* **Problem statement**:
Any picture in the range stays out of the copy; retype exactly the lines from the one with "This screenshot has width=758, height=989." to the end of the listing.

# # # # #

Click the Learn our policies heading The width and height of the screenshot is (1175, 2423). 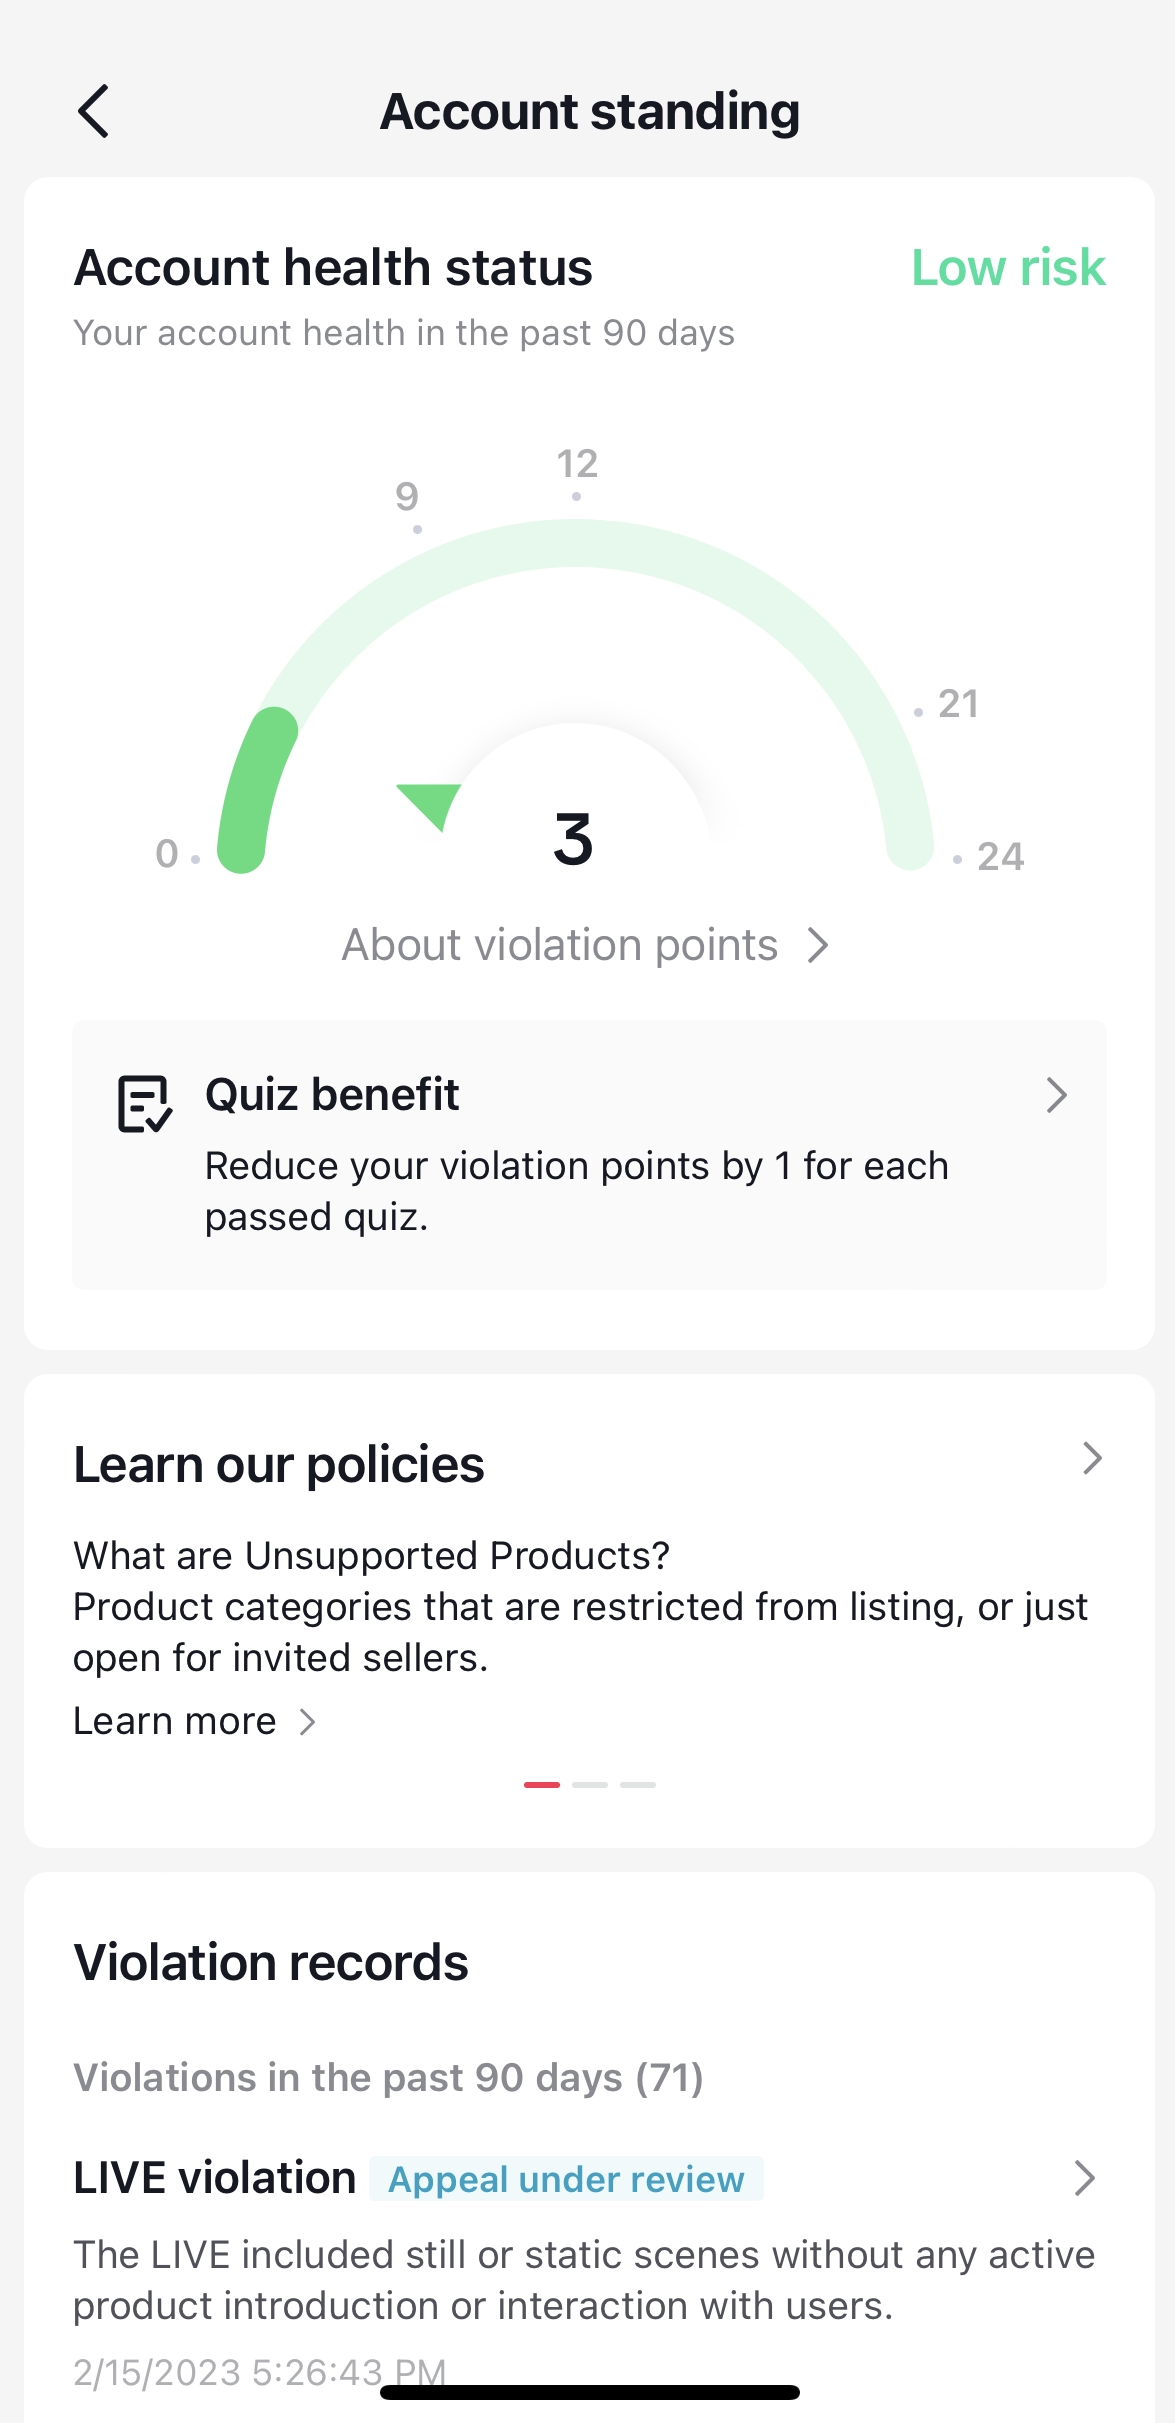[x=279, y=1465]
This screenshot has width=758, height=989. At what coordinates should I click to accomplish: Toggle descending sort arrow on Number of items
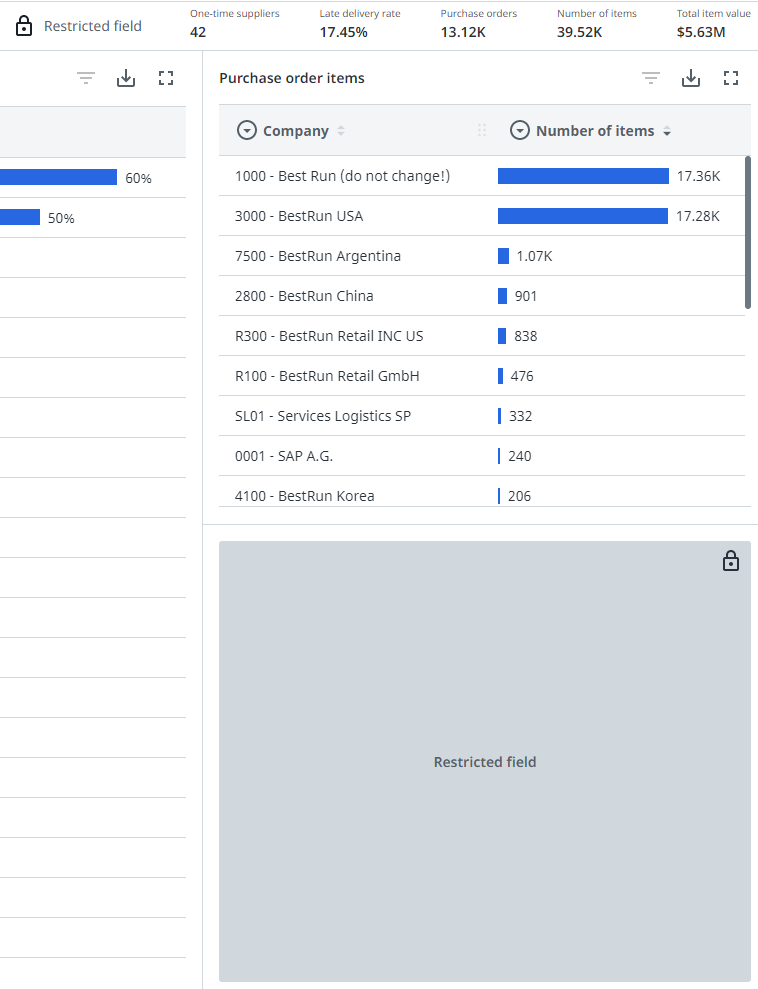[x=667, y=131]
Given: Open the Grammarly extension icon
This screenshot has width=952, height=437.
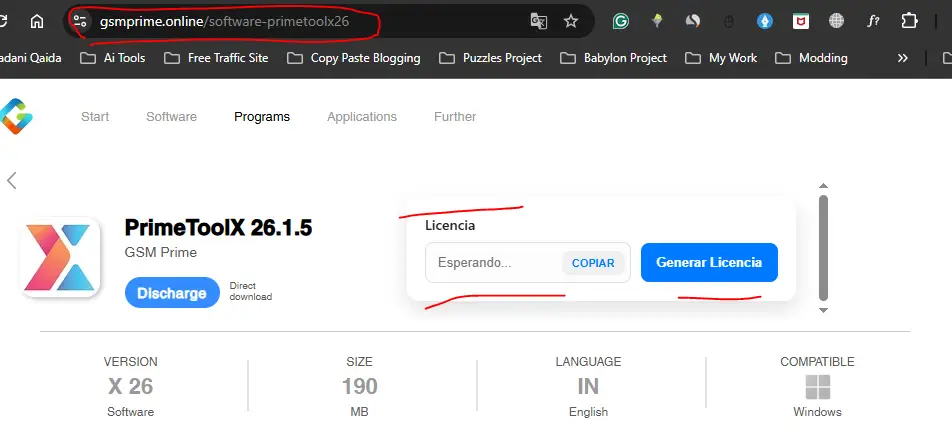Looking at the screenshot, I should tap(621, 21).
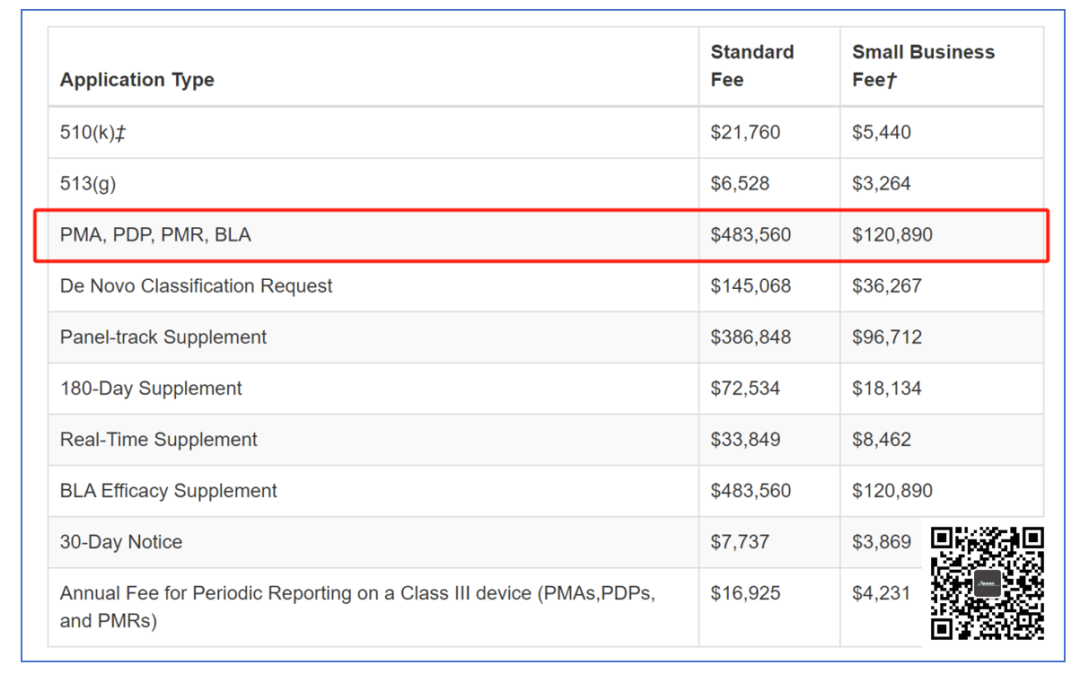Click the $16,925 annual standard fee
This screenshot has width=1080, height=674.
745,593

# # # # #

* **Completed exercise**:
This screenshot has width=758, height=989. At what coordinates should I click to accomplish: Toggle descending sort arrow on Number of items
[x=667, y=131]
Given: Open the Grammarly extension icon
This screenshot has width=952, height=437.
Looking at the screenshot, I should tap(621, 21).
Click the $16,925 annual standard fee
This screenshot has width=1080, height=674.
745,593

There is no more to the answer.